Short abstract:
This project looks at the haphazard shutting down of the San Onofre Nuclear Power Plant to explore what is meant by decommissioning, by the state; how decommissioning is produced; and how these processes work together as an attempt to encapsulate toxicities and toxicants and standardize them.
Long abstract:
This project explores the decommissioning of nuclear power plants: specifically, the San Onofre Nuclear Generating Station (SONGS), a permanently closed plant in Southern California, abutting the beach, surrounded by people surfing and sunning, and which, today, functions as an indefinite storage site for spent nuclear fuel. What efforts enact this lengthy process of decommissioning - of dismantling, decontaminating, shutting down?

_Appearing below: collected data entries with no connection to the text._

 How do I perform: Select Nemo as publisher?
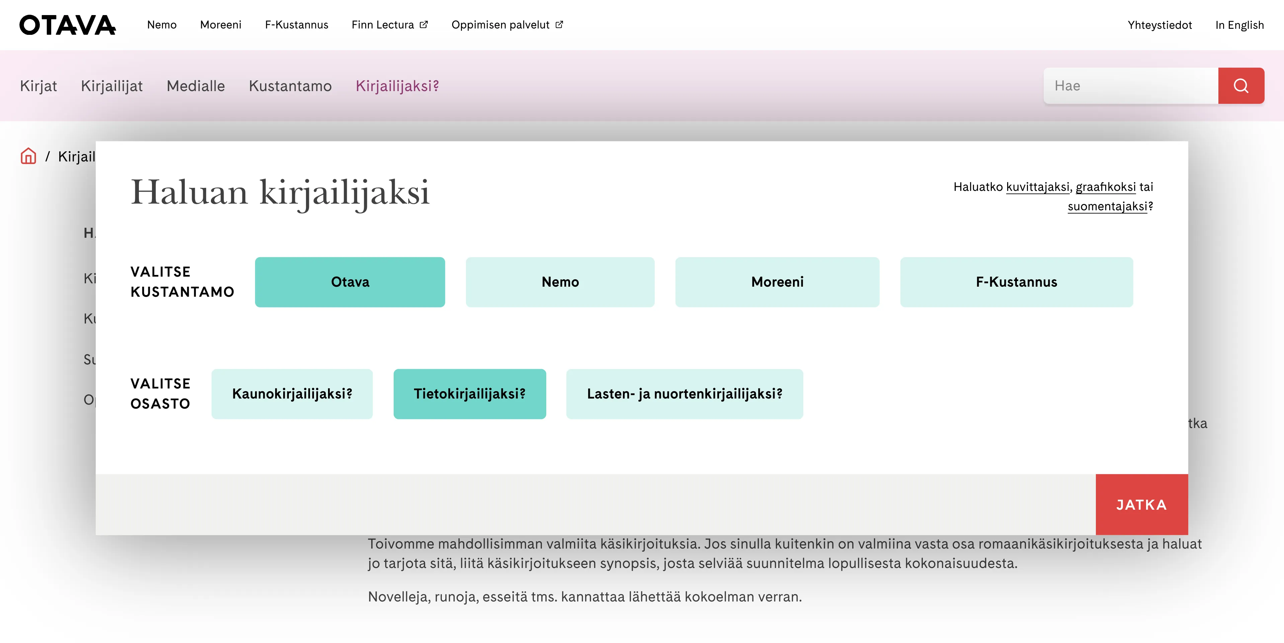point(560,282)
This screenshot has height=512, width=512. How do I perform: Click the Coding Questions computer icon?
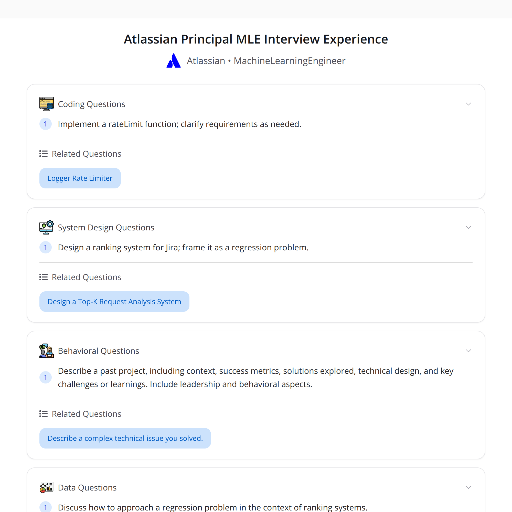click(46, 104)
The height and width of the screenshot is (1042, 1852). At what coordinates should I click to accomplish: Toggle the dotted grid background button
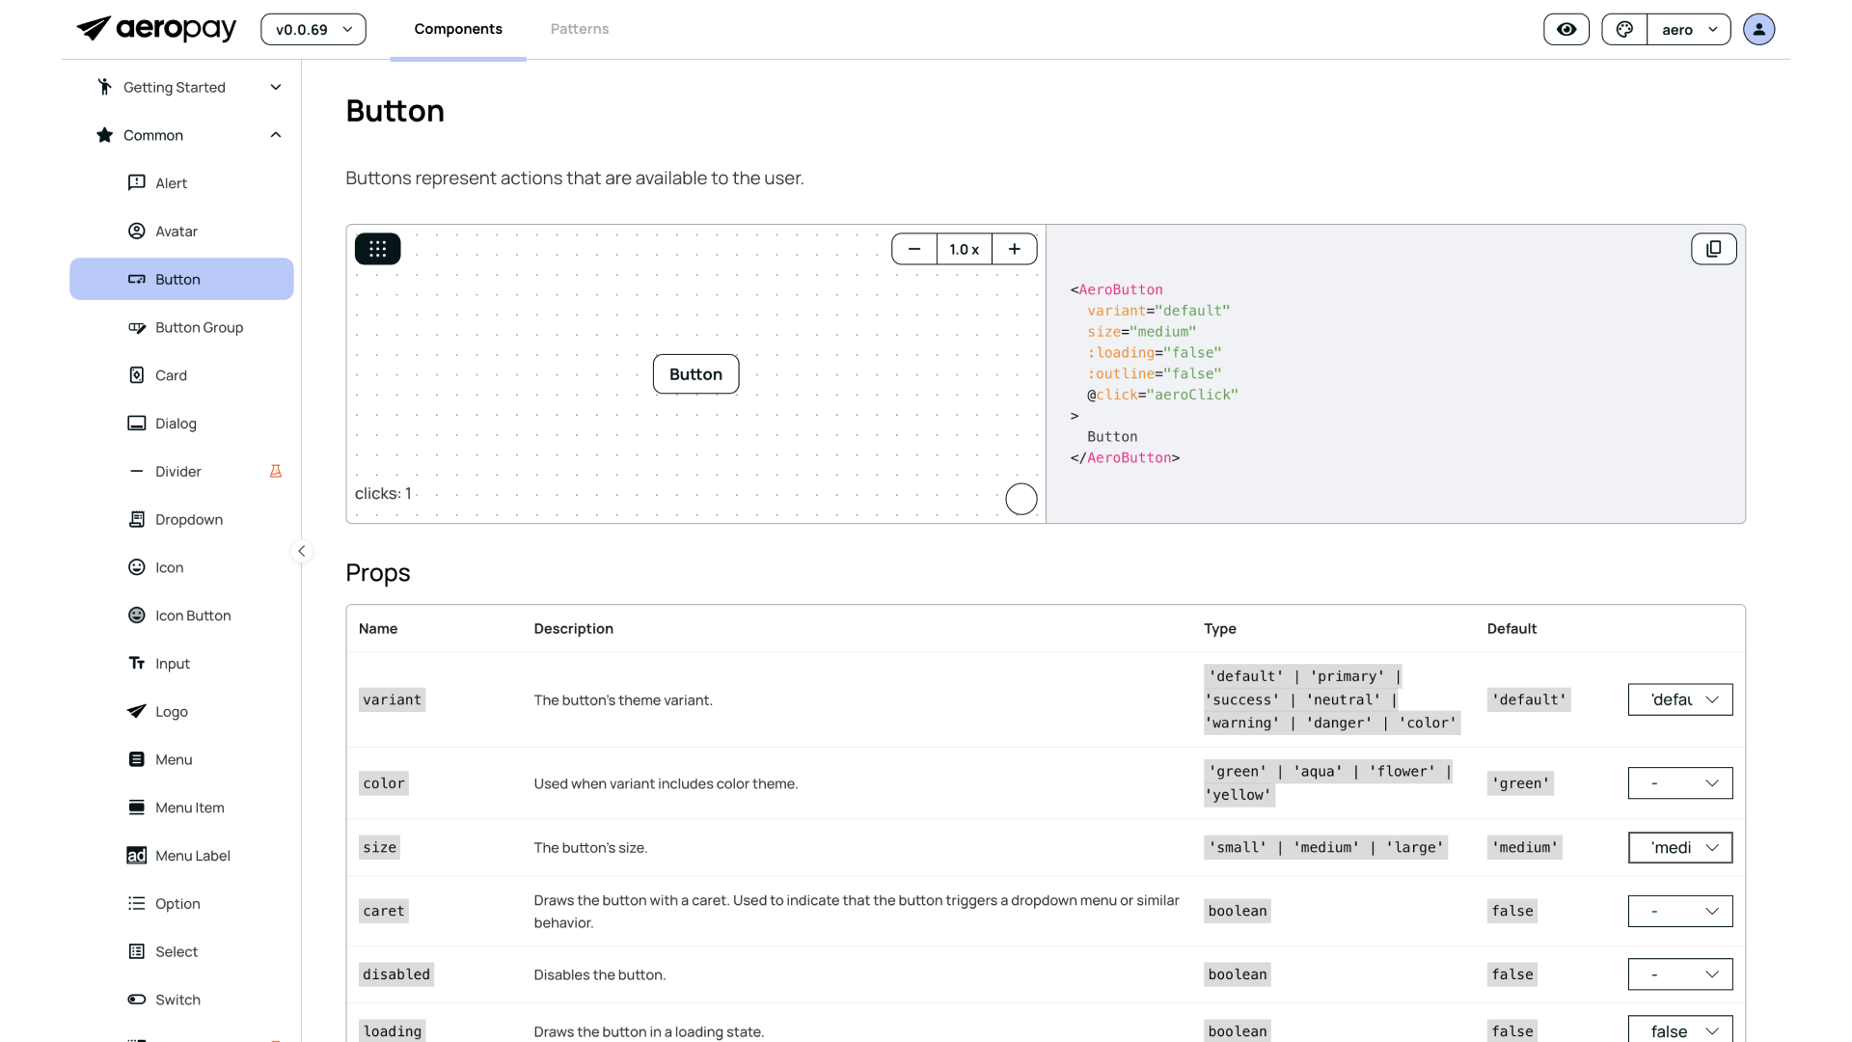tap(377, 249)
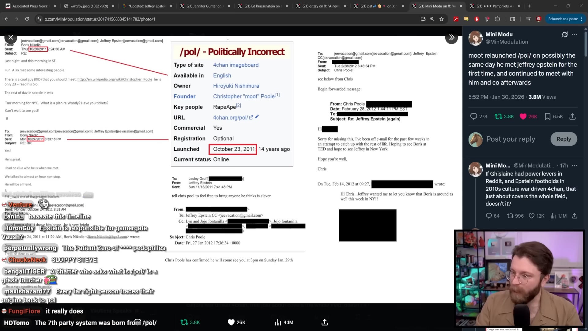Open main post's three-dots menu
Screen dimensions: 588x331
[x=575, y=34]
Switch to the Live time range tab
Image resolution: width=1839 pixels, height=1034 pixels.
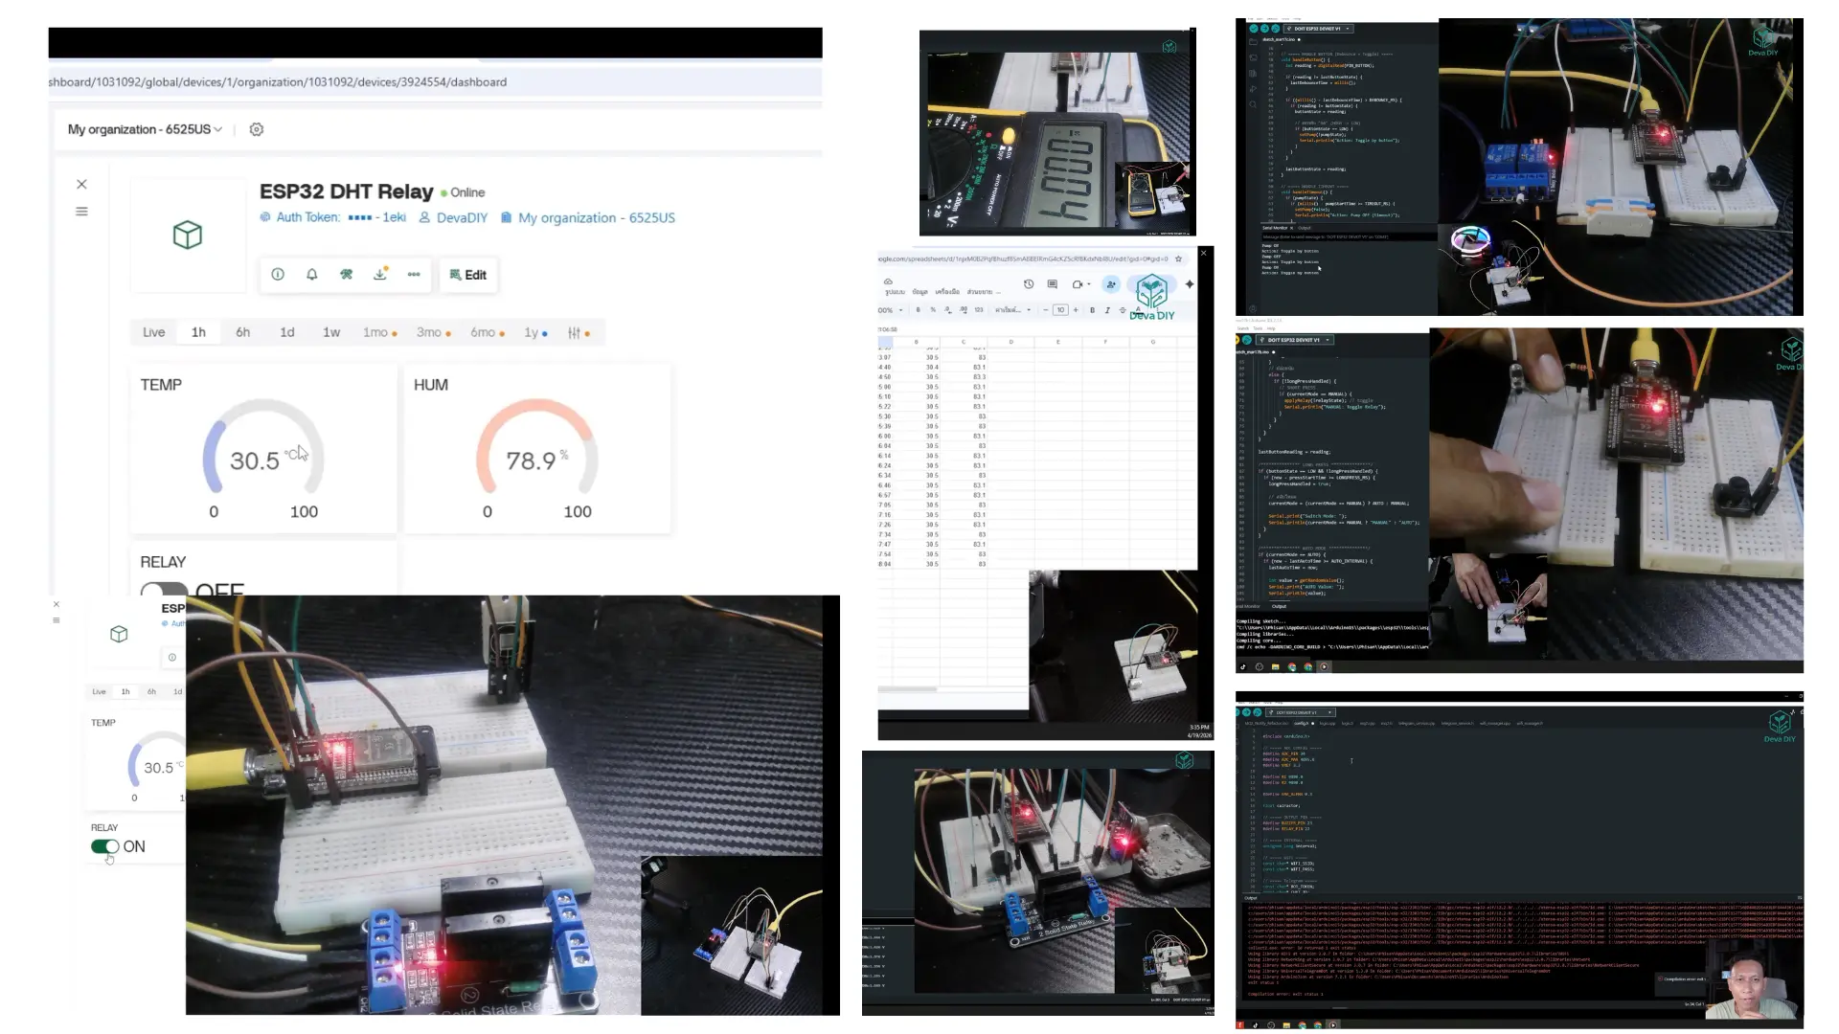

What is shutting down, when waste remains, when toxicities remain? And how do we live alongside San Onofre in the interim, and after? Drawing on literatures in discard studies and other studies of waste and purification, this project investigates decommissioning as a partial, nonlinear, incomplete, and provisional process, and it examines the way the site of SONGS is transformed by its current and prior uses. This project follows SONGSās recurrent safety issues, its embattled initial and continuing shutdowns, the kittens that were born outside of Unit 1, even - in order to understand what is meant by decommissioning, by the state, and how it is produced - its environmental processes and temporalities, its bureaucratic and regulatory frustrations, and its remnants.